Doctors and health professionals need to be educated to ask about SYMPTOMS of OI. I don't want them thinking that a test is necessary to PROVE it. What happened to good history taking?
I agree, which is what I was trying to get across above with this:
If the answers to assessment questions suggest the symptom of orthostatic intolerance, then, even if the 10 minute test does not identify any anomalies in heart rate or blood pressure, there's quite a bit of upside to the doctor accepting that the person has orthostatic intolerance
But do we forget about the standing test altogether? Surely it can be helpful for proof in insurance claims? A test where something abnormal is identified can help a person with ME/CFS get support.
I agree with obeat.
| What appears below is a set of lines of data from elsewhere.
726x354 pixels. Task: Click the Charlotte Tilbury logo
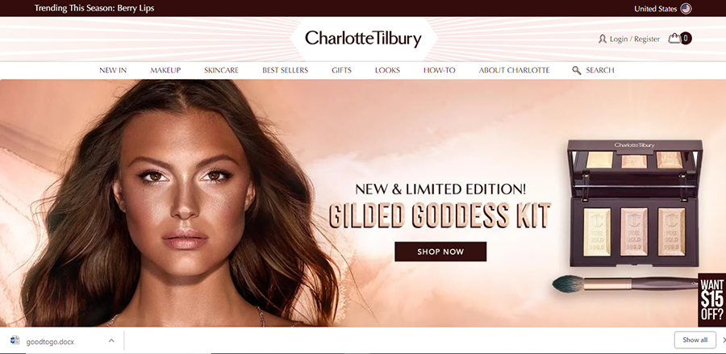point(363,39)
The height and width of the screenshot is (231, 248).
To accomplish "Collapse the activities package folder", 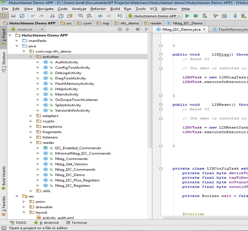I will pos(31,57).
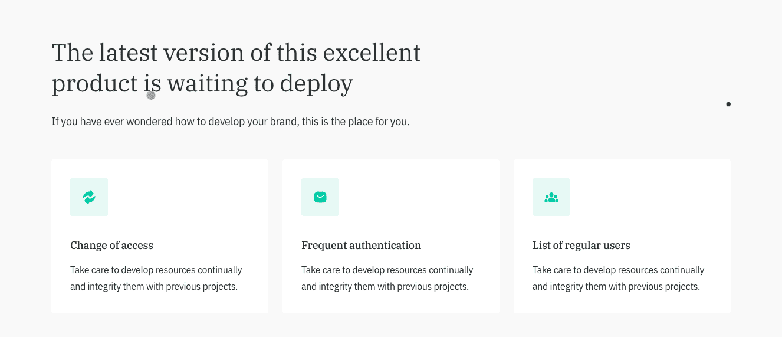Open the "Change of access" card title
The image size is (782, 337).
point(111,246)
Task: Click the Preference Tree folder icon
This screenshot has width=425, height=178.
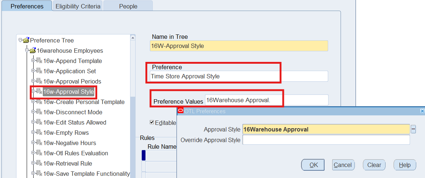Action: point(26,40)
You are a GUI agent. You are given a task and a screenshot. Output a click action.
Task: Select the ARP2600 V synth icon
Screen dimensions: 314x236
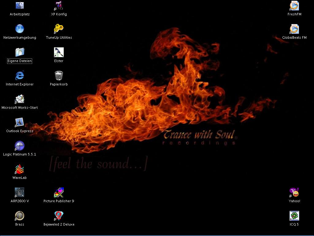[x=20, y=192]
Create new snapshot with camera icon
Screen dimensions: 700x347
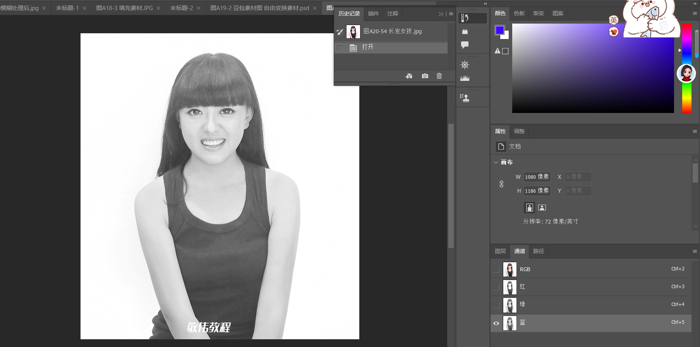point(425,76)
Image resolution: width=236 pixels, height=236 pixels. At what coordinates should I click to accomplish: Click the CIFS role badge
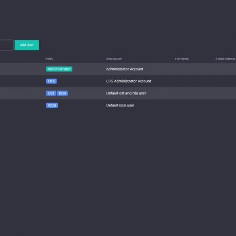(51, 81)
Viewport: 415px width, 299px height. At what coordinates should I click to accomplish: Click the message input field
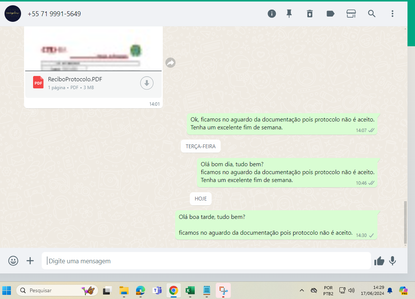(206, 261)
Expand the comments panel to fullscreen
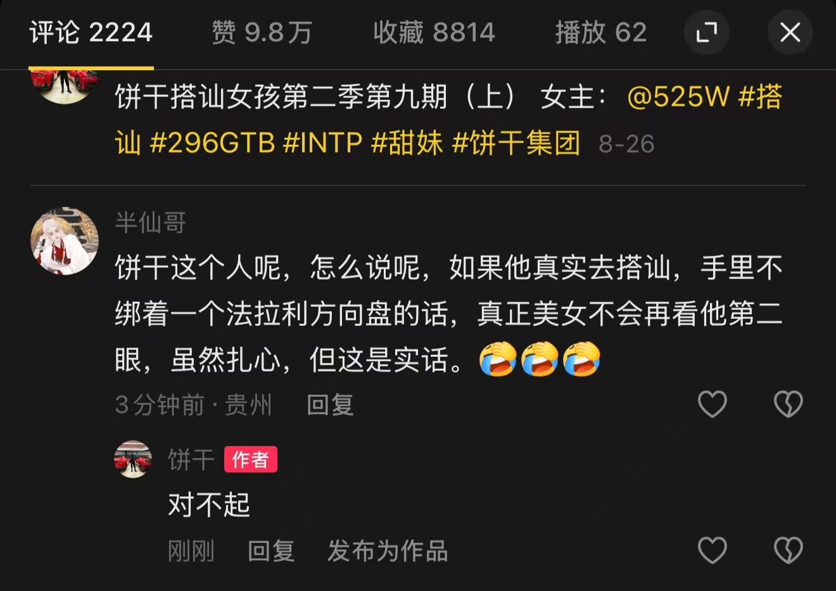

I think there is a continuing confusion about orthostatic intolerance, which is a symptom, not a condition or a process.
I don't think what I've written is incompatible with orthostatic intolerance being a symptom. As lots of people have attested here, it can be difficult to pinpoint the symptom and name it. Doctors can help with that.
And as far as I know nobody can know what to advise because nobody has done any trials.
I deliberately didn't suggest drug treatments. However, is there any evidence to suggest that doctors should not prescribe drugs commonly used for orthostatic intolerance to people with ME and orthostatic intolerance?)
I think the things I suggested are reasonable. If you are dizzy in the shower, a stool or chair might prevent a fall and might reduce the time you spend after the shower feeling nauseous.
My son would get himself out of the bath, wrap himself in a bath towel and lie on the bathroom floor for five minutes or so, cooling down, until he felt able to get up and carry on. I expect it stopped him from blacking out. It's probably useful for parents caring for a young person with ME to be able to name that, understand it and accommodate it. Naming it as 'orthostatic intolerance' rather than 'nearly blacking out after a hot bath' means that the understanding can be applied to more situations.
If a person finds it hard to think well after an hour or so upright, then a three hour exam under normal conditions is not going to allow them to fairly show what they know. If people report that they start to feel really sick and go sweaty and pale when standing in a queue, then I don't think you need a trial to come up with a suggestion that they try to shop when there are no queues.
Until there are trials, or a better understanding of the pathology, I don't think there's much of a downside to acknowledging the problems and finding low-risk ways to minimise their impact. That's not suggesting that people lie down all the time if they don't have to.